[BUG?] vfio/pci: VA alignment sensitivity of VFIO_IOMMU_MAP

linux-mm.kvack.org archive mirror
 help / color / mirror / Atom feed

* [BUG?] vfio/pci: VA alignment sensitivity of VFIO_IOMMU_MAP_DMA which target MMIO
@ 2025-05-29 21:44 Alex Mastro
  2025-05-30 13:10 ` Jason Gunthorpe
  0 siblings, 1 reply; 6+ messages in thread
From: Alex Mastro @ 2025-05-29 21:44 UTC (permalink / raw)
  To: linux-pci; +Cc: alex.williamson, jgg, peterx, kbusch, linux-mm

Hello,

We are running user space drivers in production on top of VFIO, and after
upgrading from v6.9.0 to v6.13.2 noticed intermittent, slow performance leading
to "rcu_sched self-detected stall" when issuing VFIO_IOMMU_MAP_DMA on ~64 GiB
mmap-ed BAR regions. When doing this on enough devices concurrently, we
triggered softlockup_panic. The mmap-ed BAR regions were obtained from mmap on
a VFIO device fd.

We map regions > 1G, which sometimes do not start at 1G-aligned BAR offsets,
but they are always aligned by at least 2 MiB.
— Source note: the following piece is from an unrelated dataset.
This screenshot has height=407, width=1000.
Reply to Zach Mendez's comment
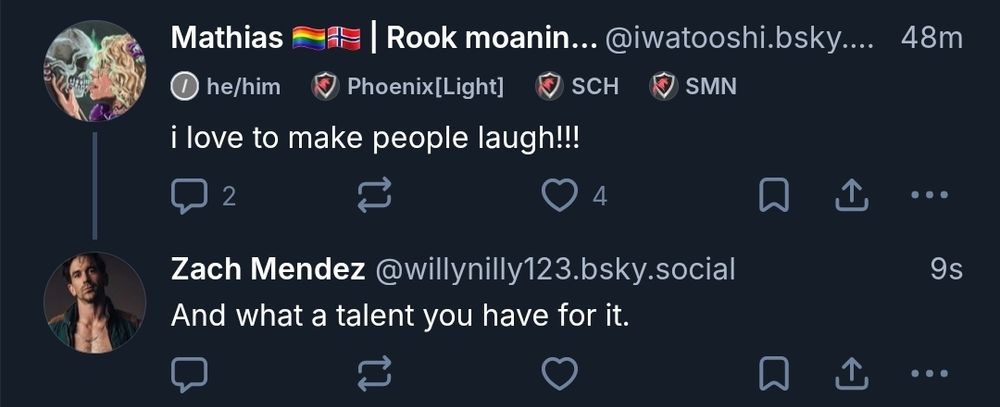point(189,374)
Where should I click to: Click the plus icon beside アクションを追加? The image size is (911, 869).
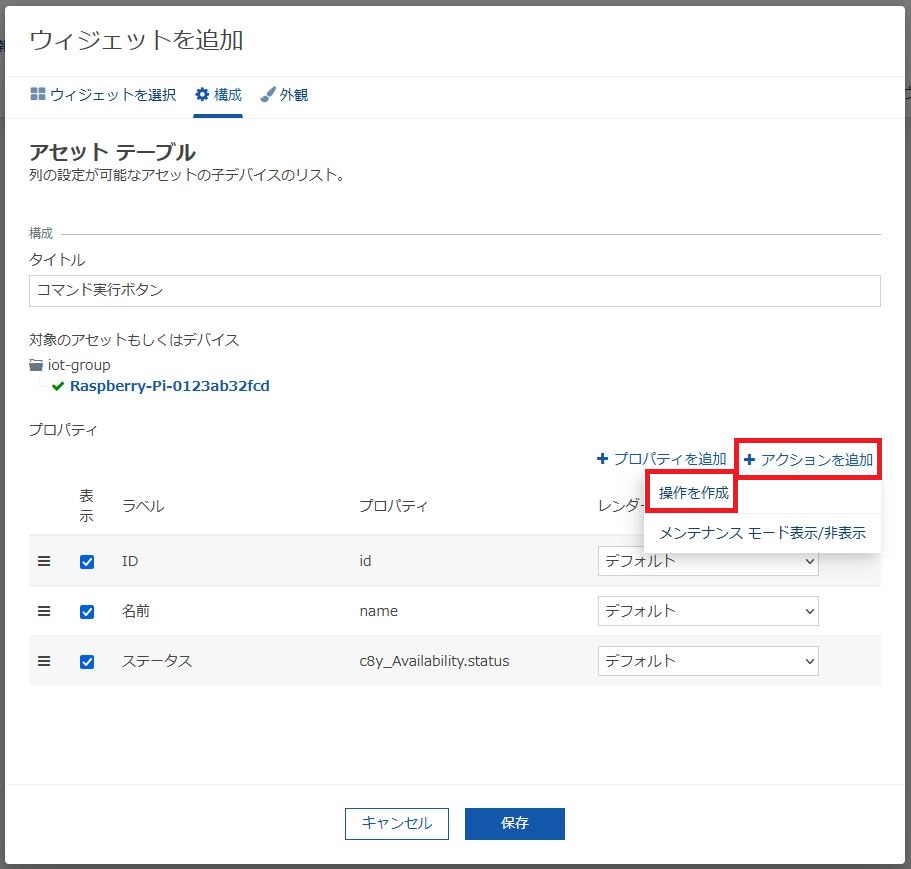tap(749, 459)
We determined that slow, stalling runs were correlated with 4 KiB-aligned
addresses returned by mmap, and normal runs with >= 2 MiB alignment.

Inspired by QEMU's mmap-alloc.c, we are handling this by reserving VA with an
oversized mmap, and then clobbering with MAP_FIXED at a good address inside the
reservation with the mmap on the VFIO device fd.
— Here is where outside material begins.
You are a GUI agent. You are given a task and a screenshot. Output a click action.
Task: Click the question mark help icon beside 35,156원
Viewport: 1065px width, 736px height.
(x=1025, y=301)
At first we settled for aligning the mmap address to {1 GiB, 2 MiB} exactly,
and the stalls disappeared, but then improved performance with the following:

We found that the best addresses to pass to VFIO_IOMMU_MAP_DMA have the
following properties, where va_align and va_offset are chosen based on the size
and BAR offsets of the desired mapping.

va_align = {1 GiB, 2 MiB, 4 KiB}
va_offset = mmap_offset % va_align
(addr_to_mmap % va_align) == va_offset

Using addresses with the above properties seems to optimize the count and
granularity of faults as confirmed by bpftrace-ing vfio_pci_mmap_huge_fault.
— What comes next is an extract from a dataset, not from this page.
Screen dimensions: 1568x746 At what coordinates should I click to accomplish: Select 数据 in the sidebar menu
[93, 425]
We then backported "Improve DMA mapping performance for huge pfnmaps" [1] to
our 6.13 tree, and saw further performance improvements consistent with those
described in the patch (thank you!). However, with the backport, we still need
to align mmap addresses manually, otherwise we see stalls.

We are wondering the following:
- Is all of the above expected behavior, and usage of VFIO?
- Is there an expected minimum alignment greater than 4K (our system page size)
  for non-MAP_FIXED mmap on a VFIO device fd?
- Was there an unintended regression to our use-case in between 6.9 and 6.13?

Thanks,
Alex Mastro

[1] https://lore.kernel.org/all/20250205231728.2527186-1-alex.williamson@redhat.com/

^ permalink raw reply	[flat|nested] 6+ messages in thread

* Re: [BUG?] vfio/pci: VA alignment sensitivity of VFIO_IOMMU_MAP_DMA which target MMIO
  2025-05-29 21:44 [BUG?] vfio/pci: VA alignment sensitivity of VFIO_IOMMU_MAP_DMA which target MMIO Alex Mastro
@ 2025-05-30 13:10 ` Jason Gunthorpe
  2025-05-30 14:25   ` Peter Xu
  2025-06-06 18:49   ` Alex Mastro
  0 siblings, 2 replies; 6+ messages in thread
From: Jason Gunthorpe @ 2025-05-30 13:10 UTC (permalink / raw)
  To: Alex Mastro; +Cc: linux-pci, alex.williamson, peterx, kbusch, linux-mm

On Thu, May 29, 2025 at 02:44:14PM -0700, Alex Mastro wrote:

> We are wondering the following:
> - Is all of the above expected behavior, and usage of VFIO?
> - Is there an expected minimum alignment greater than 4K (our system page size)
>   for non-MAP_FIXED mmap on a VFIO device fd?
> - Was there an unintended regression to our use-case in between 6.9 and 6.13?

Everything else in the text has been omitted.